Time is a concept when two people are having a good time. In that diner, laughter became the clock’s heartbeat and every second stretched into something infinite. The world outside could wait; inside, it was just them — suspended in a moment that refused to end.
CHAPTER 3 Love’s Script
Giggles, snorts, and cackles break through the sounds of a town. The laughter drifts like sparks in the cool air, bouncing off brick and glass, echoing down narrow streets. Knight and Seer move slowly, hugging the wall to their left, their steps syncing with the pulse of the morning. Time folds around them — not gone, just forgotten — as the town hums its quiet song of joy and memory.
“Tell me what is so special about Evie?” Seer’s tone is curious, not mocking but it cuts through the town's sounds and Knight doesn’t hesitate; they just go off on what they love about her.
“She has fire in her eyes; she’s a goddamn goddess…so divine. For someone who depends on the dark, she’s the brightest light I’ve ever known. She’s gentle, far too kind for someone like me — she’s fucking ethereal. She brought back my smile, made me better, made me whole. She’s my everything. I can’t fathom a world without her and I promise to find her in every lifetime, in every universe just to tell her that I love her one more time than the lifetime before this one.”
The words hang between them, heavy and alive. Seer studies Knight for a long moment, their expression unreadable — half awe, half ache. “You talk like love’s a vow,” they say finally, voice low. Knight meets their gaze. “Maybe it is.”

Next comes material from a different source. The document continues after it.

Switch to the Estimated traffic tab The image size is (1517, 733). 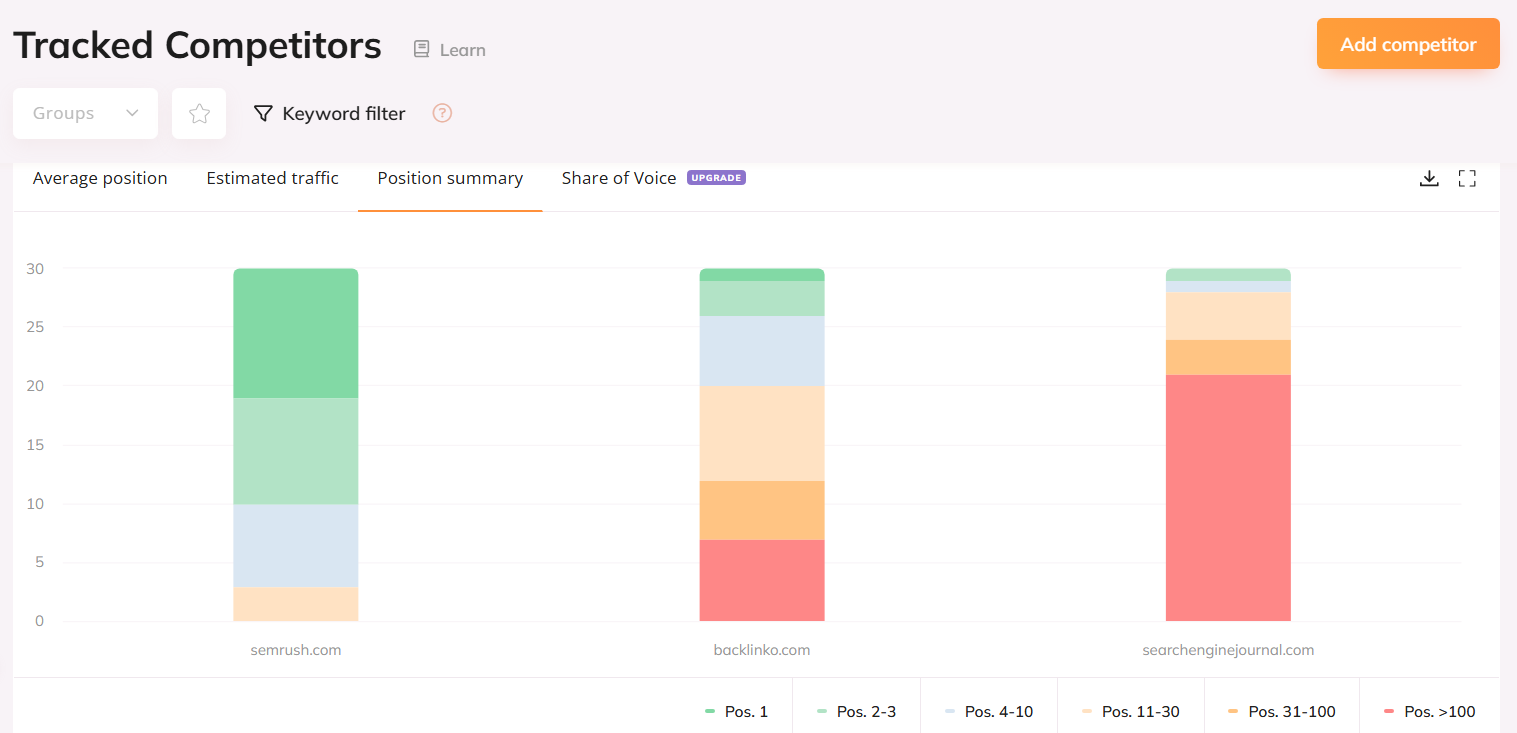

Knight has a true smile, one that has been hiding under unspoken agony. It’s delicate at first but with the image of Genevieve smiling in the sunlight, they fall in love with her all over again. Seer watches, and for the first time the silence between them feels like peace instead of pain. Knight’s entire morning has been in fear of coming back home to the love of their life dead and in a pile of her own blood. The thought claws at their chest, trying to get through the walls put up around their heart. Hoping to turn every heartbeat into a countdown. The streets blur past, familiar as if the universe itself recoils from what might await. They imagine the silence — heavier than any scream and the way sunlight would fall across the floor, indifferent to loss.
Seer, thinking of the moment they heard the words “I love you, beautiful” left Beth’s lips. The memory glows faintly, like a candle refusing to die out. It flickers in the quiet corners of their mind, thawing out the cold edges of grief. They can still hear the softness in her voice, the way those words carried both promise and farewell. For the moment it feels like the earth has been slit into two. One side sees the dark pit they have worked so hard to climb out of, and the other is having a dream — one where Beth’s laughter still fills the air, where love hasn’t learned how to end.

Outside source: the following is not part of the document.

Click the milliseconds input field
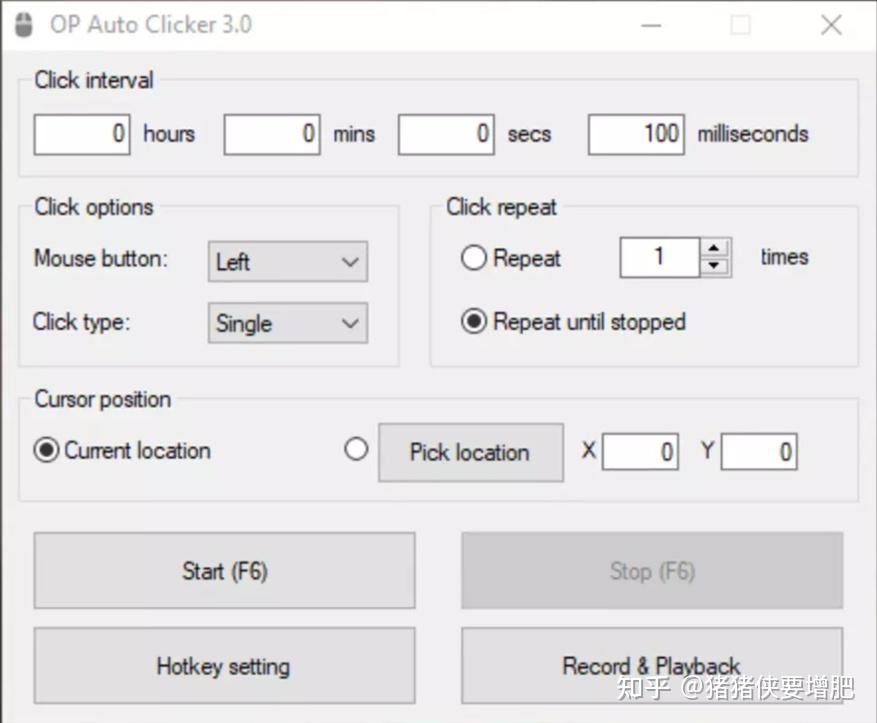Viewport: 877px width, 723px height. click(x=636, y=134)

Seer and Knight get snapped back into reality when someone bumps into the two of them. The jolt breaks the fragile stillness, scattering their thoughts like glass. For a second, the world rushes in — the chatter of strangers, the hum of engines, the pulse of life that refuses to wait. Knight steadies Seer with a hand on their shoulder, both blinking as if waking from a dream. The town moves on, unaware that two hearts just returned from somewhere far deeper than memory.
They speak about love and loss, about how stories find their way into the quiet corners of ordinary lives. Knight and Seer don’t hear the words, but somehow the air feels charged — as if their own story is being told just a floor above, carried into the world by someone who doesn’t even know their names.
Above the diner is a scrambling podcaster who finished the latest episode and is rushing to pack up her gear for her date with Welder. The room hums with the chaos of cables, notebooks, and half‑empty coffee cups. She laughs at herself, tripping over a mic stand, heart racing with the thrill of something new. Below, the town moves at its own rhythm — unaware that love is unfolding in small, ordinary ways, both upstairs and down.
“Shit… fuck… damn it… ugh… mother fu—cker… why can’t I function like a normal human?” The podcaster mutters, tripping over a tangle of cords as her laptop screen flickers. A coffee cup teeters dangerously close to the edge of the desk. She catches it just in time, breathless, hair sticking to her forehead. The clock ticks louder than it should, reminding her that Welder hates waiting. Somewhere below, the diner hums with life — laughter, clinking plates, stories unfolding — and she’s just one more heartbeat in the chaos of the town.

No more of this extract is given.